Stocks will continue to meander aimlessly until Friday, when the unpredictable "triple witching hour" casts its spell, analysts predicted.
The market already began churning last week, as major institutional players began unwinding positions and battening down the hatches for what could come this week. The triple expiration Friday phenomenon, when stock options, index options and futures on index options expire simultaneously, has often meant volatile trading conditions.The New York Stock Exchange and the New York Futures Exchange announced that they will move the expiration of their respective index options and index futures contracts to the opening of trading of the underlying stock on expiration Friday.
The changes were submitted to the Securities and Exchange Commission and the Commodity Futures Trading Commission for approval.
In a statement, an exchange spokesman said the NYSE has long advocated settlement in the morning rather than at the close of trading as a practical way to deal with order imbalances and price volatility which historically occur on triple witching days.

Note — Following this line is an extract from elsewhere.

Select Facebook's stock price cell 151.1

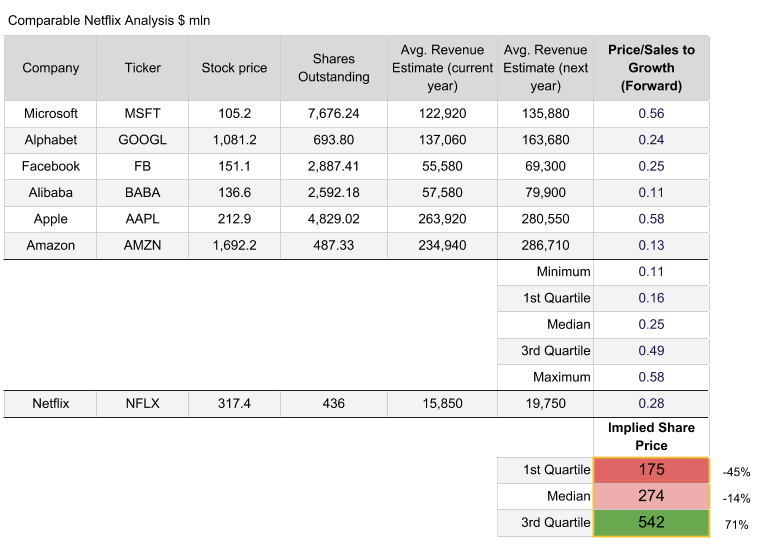pyautogui.click(x=234, y=166)

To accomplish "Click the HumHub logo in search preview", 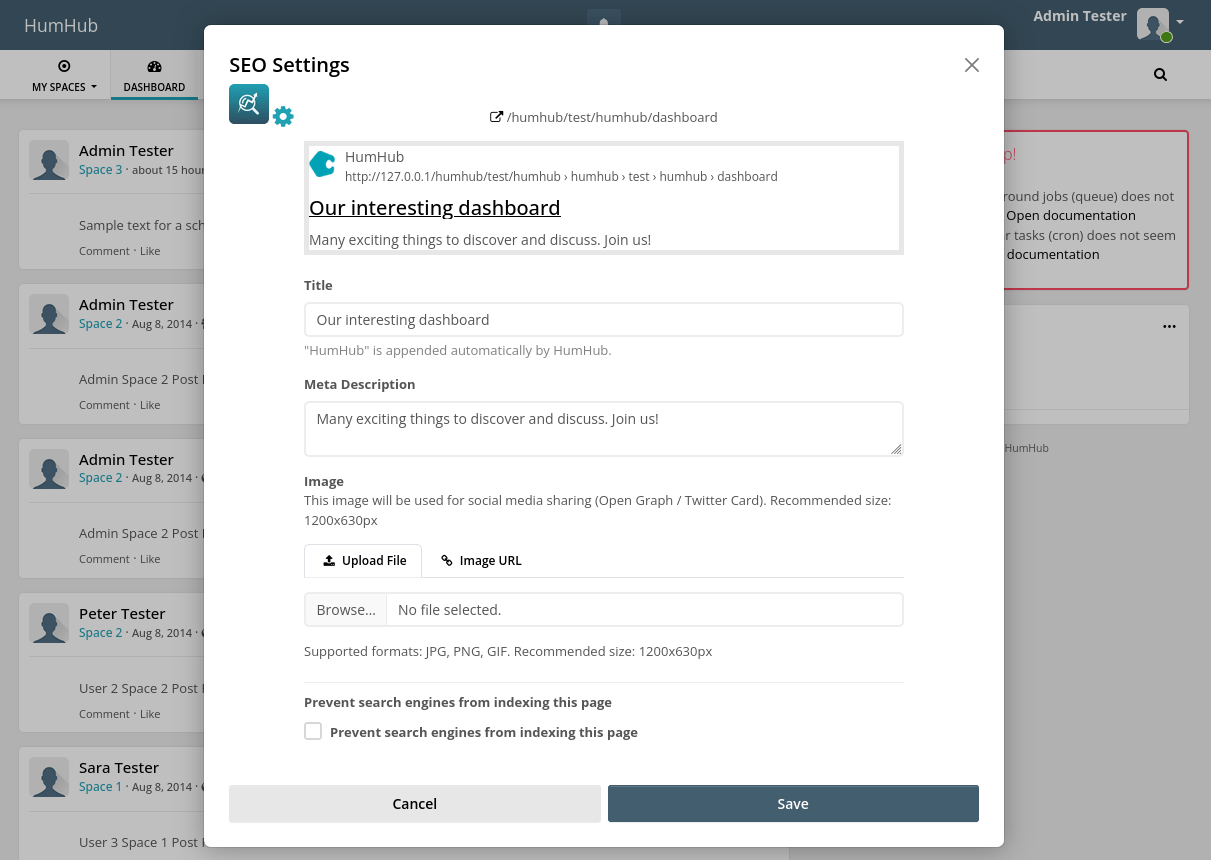I will click(322, 164).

According to the exchange, "morning settlement would expose order imbalances to the full sunlight of public disclosure, ensure the broadest market information and facilitate the participation of all interested investors."
In Friday's listless trading environment, the market showed little reaction to news of a 0.1 percent rise in producer prices and a gain of 0.5 percent in industrial production for February, and a rise of 0.9 percent in business inventories in January.
Many of the big institutional investors moved to the sidelines, although they are expected to commit substantial funds to the market before the end of the quarter.
The Dow Jones average of 30 industrials fell 8.68 points Friday to 2258.66. The transportation average fell 8.36 points to 935.32, and the utilities index slipped 0.75 point to 216.55.
Volume on the New York Stock Exchange totaled about 151.76 million shares, down from 174.47 million shares Thursday.
Tax reform is dramatically reshaping the investments of big individual investors, according to a study by the Chicago-based Center for the Study of Investor Behavior.
Income-oriented investments, the few remaining tax shelters, some exotic
investments and certain real estate investments are becoming more popular, the study said.
Big individual investors, managing nearly a half million dollars each in personal investments, expect small company stocks to be the best performing
investments this year, but that's not where they're putting their money. "Big investors are focusing on blue chip stocks because they expect the returns, including dividends, to be comparable on an after-tax basis," said Richard B. Ross, executive director of the center.
The amount of money going to single premium life insurance is expected to triple, according to the study. Also continuing to attract investments are Keogh plans, IRAs and salary deferral plans.
"Investors with more tax losses than they can use under the new law are particularly interested in finding real estate investments," Mr. Ross said.